#### [HOW TO COMPLETE THIS TASK]
Please show each line of the listing where "agent" is present.

------------

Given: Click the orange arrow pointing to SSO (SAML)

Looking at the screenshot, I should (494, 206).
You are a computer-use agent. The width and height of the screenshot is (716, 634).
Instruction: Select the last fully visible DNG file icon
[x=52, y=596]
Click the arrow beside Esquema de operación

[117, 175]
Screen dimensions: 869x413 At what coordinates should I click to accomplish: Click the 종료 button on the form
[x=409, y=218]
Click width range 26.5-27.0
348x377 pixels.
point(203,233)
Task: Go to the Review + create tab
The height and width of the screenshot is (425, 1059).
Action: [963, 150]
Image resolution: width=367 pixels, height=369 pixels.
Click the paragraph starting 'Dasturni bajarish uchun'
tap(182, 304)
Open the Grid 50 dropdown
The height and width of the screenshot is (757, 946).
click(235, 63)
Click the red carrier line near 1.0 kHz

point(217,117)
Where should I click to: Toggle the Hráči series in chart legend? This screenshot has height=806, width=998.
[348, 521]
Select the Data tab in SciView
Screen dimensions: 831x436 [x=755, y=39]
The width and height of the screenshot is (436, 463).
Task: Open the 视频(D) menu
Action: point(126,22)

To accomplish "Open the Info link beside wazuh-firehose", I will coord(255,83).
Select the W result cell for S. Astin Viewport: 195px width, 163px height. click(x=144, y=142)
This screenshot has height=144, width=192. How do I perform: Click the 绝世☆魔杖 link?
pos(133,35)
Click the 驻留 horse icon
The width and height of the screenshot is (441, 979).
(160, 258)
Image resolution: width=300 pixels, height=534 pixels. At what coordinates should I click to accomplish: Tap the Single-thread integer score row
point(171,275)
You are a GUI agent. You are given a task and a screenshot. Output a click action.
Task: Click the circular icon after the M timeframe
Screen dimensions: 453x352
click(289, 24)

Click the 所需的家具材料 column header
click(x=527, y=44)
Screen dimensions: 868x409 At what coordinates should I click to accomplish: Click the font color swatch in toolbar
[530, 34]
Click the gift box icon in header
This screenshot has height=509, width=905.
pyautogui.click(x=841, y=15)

------------

#### [EXERCISE RESPONSE]
You are a computer-use agent. The width and height of the screenshot is (716, 634).
You are a GUI agent. You are given a task and a screenshot. Output a click action.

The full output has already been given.